Сапожник сдвинул шапку далеко на затылок, и его широкий философический лоб собрался в глубокие складки.
– Ханс, – тихо сказал он с тяжелым вздохом, – хочу кое о чем тебя предупредить. До сих пор я молчал, из-за экзамена, но теперь хочу предупредить. Городской пастор – человек неверующий, вот какая штука. Он станет тебе твердить и доказывать, что Священное Писание фальшиво и ложно, а когда ты прочтешь с ним Новый Завет, то и сам не заметишь, как потеряешь веру.
– Но, господин Флайг, речь идет лишь о греческом языке. В семинарии мне все равно придется его учить.
– Так-то оно так. Однако совсем не одно и то же, кто наставляет тебя в Библии – набожный и совестливый учитель или такой, что больше не верует в Господа.
– Да, только никому ведь доподлинно неизвестно, вправду ли он не верует в Бога.
– Нет, Ханс, к сожалению, как раз известно.
– И что же мне делать? Я ведь уже договорился с ним, что приду.
– Тогда надо тебе пойти, Ханс, само собой. Но коли он начнет говорить про Библию, что она, мол, дело рук человеческих, и лжива, и не дарована Святым Духом, ты придешь ко мне, и мы об этом потолкуем. Согласен?
– Да, господин Флайг. Но я уверен, ничего дурного не случится.

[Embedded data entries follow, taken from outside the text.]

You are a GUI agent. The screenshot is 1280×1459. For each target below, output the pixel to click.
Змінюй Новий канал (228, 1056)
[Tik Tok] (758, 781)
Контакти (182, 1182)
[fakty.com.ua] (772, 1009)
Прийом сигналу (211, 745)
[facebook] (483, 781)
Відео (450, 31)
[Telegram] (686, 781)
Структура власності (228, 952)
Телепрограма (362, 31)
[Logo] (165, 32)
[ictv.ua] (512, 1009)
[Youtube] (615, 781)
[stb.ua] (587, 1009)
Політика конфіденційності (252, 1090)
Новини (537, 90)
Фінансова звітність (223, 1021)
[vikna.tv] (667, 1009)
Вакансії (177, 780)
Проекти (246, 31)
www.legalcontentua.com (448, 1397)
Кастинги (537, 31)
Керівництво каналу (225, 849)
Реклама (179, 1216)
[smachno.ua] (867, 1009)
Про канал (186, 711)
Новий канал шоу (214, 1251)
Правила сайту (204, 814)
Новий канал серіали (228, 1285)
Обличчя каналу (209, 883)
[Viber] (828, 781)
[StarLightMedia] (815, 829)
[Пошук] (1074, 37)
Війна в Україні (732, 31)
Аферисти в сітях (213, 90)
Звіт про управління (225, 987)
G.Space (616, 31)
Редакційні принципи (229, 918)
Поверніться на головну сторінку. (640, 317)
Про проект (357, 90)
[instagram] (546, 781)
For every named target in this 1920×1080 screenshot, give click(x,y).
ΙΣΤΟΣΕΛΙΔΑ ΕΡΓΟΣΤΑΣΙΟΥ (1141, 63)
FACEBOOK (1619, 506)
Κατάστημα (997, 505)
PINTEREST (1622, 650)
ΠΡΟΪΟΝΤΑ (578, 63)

– Сам увидишь, помяни мое слово.
Городского пастора дома еще не было, Хансу пришлось дожидаться его в кабинете. Разглядывая золотые названия книг, он думал о словах сапожника. Он уже не раз слышал такие высказывания о городском пасторе и о новомодном духовенстве вообще. Но теперь впервые с напряженным любопытством почувствовал себя причастным к этим вещам. Не в пример сапожнику, он не считал их очень уж важными и ужасными, скорее, чуял здесь возможность проникнуть в стародавние великие тайны. Когда он учился в младших классах, вопросы о вездесущности Господа, о местопребывании душ, о сатане и аде порой побуждали его к фантастическим размышлениям, но в последние суровые и полные трудов годы все это погрузилось в дремоту, и его ученическая вера в Христа лишь в разговорах с сапожником иногда пробуждалась к какой-никакой собственной жизни. Сравнивая сапожника с городским пастором, он невольно улыбнулся. Строгую, выработанную за тяжкие годы непоколебимость сапожника мальчик понять не мог, однако же многие считали Флайга, человека хотя и толкового, но простодушного и однобокого, святошей и насмехались над ним. На собраниях пиетистов он выступал как строгий братский судия и как сведущий толкователь Священного Писания, наставлял и вразумлял также и обитателей окрестных деревень, в остальном же был всего-навсего мелким ремесленником, как и все прочие, весьма ограниченным. А вот городской пастор, напротив, был не просто искусным и красноречивым проповедником, но еще и усердным и строгим ученым. Ханс с благоговением обвел взглядом книжные корешки.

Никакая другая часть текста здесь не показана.